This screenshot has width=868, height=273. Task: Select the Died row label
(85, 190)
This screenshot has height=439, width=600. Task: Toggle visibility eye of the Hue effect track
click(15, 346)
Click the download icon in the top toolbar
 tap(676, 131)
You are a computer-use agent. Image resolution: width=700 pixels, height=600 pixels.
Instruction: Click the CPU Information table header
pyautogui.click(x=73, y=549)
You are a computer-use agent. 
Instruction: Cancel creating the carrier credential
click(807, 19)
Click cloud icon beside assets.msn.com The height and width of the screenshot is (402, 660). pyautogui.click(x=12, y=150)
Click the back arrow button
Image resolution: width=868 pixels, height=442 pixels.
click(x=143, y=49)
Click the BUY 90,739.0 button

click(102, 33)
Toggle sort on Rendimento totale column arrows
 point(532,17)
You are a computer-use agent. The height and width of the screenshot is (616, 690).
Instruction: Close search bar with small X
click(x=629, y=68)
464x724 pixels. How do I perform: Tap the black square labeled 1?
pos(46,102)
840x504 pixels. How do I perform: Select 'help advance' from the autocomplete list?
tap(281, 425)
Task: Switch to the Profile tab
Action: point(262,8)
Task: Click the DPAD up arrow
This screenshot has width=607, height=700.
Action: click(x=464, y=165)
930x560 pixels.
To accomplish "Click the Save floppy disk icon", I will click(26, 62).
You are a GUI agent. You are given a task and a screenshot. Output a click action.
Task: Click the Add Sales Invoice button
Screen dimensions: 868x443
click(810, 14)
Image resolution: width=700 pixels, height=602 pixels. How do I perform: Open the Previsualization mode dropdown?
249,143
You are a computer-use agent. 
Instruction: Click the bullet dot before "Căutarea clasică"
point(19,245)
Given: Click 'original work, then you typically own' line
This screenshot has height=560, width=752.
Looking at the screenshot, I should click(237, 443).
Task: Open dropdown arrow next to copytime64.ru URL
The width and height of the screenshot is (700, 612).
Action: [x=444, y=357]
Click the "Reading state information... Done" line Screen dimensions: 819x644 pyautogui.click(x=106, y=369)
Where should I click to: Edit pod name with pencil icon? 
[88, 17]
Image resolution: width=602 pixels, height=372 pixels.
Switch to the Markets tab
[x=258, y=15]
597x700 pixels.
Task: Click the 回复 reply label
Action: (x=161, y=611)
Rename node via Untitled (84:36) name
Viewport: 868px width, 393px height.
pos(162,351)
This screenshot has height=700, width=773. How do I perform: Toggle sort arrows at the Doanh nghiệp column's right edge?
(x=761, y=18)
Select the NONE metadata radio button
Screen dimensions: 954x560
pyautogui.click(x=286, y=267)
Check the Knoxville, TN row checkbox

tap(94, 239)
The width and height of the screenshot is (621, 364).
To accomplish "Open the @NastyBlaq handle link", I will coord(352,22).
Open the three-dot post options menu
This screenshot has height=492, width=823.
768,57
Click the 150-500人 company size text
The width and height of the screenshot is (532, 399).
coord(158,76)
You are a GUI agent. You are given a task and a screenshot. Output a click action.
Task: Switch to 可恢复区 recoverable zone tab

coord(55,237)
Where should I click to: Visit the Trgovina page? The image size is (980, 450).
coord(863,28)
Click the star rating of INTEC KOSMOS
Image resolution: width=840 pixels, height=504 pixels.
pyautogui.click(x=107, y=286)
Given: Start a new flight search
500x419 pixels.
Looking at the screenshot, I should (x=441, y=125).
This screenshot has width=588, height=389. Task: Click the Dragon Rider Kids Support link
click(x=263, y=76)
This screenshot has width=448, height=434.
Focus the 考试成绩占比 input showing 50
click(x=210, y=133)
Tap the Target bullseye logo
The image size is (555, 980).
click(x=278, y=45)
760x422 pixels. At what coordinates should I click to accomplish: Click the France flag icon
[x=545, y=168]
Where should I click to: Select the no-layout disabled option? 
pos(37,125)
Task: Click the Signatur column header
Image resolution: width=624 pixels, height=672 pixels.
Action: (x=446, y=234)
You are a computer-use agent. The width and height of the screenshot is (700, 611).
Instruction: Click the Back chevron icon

:::

# TASK ITEM
Look above for the line holding "Screen dimensions: 954x560" and the line holding "Open the three-dot post options menu". Retype both, and every line between them, word for word and nothing else.

# SOLUTION TO THIS EXERCISE
Screen dimensions: 954x560
pyautogui.click(x=286, y=267)
Check the Knoxville, TN row checkbox

tap(94, 239)
The width and height of the screenshot is (621, 364).
To accomplish "Open the @NastyBlaq handle link", I will coord(352,22).
Open the three-dot post options menu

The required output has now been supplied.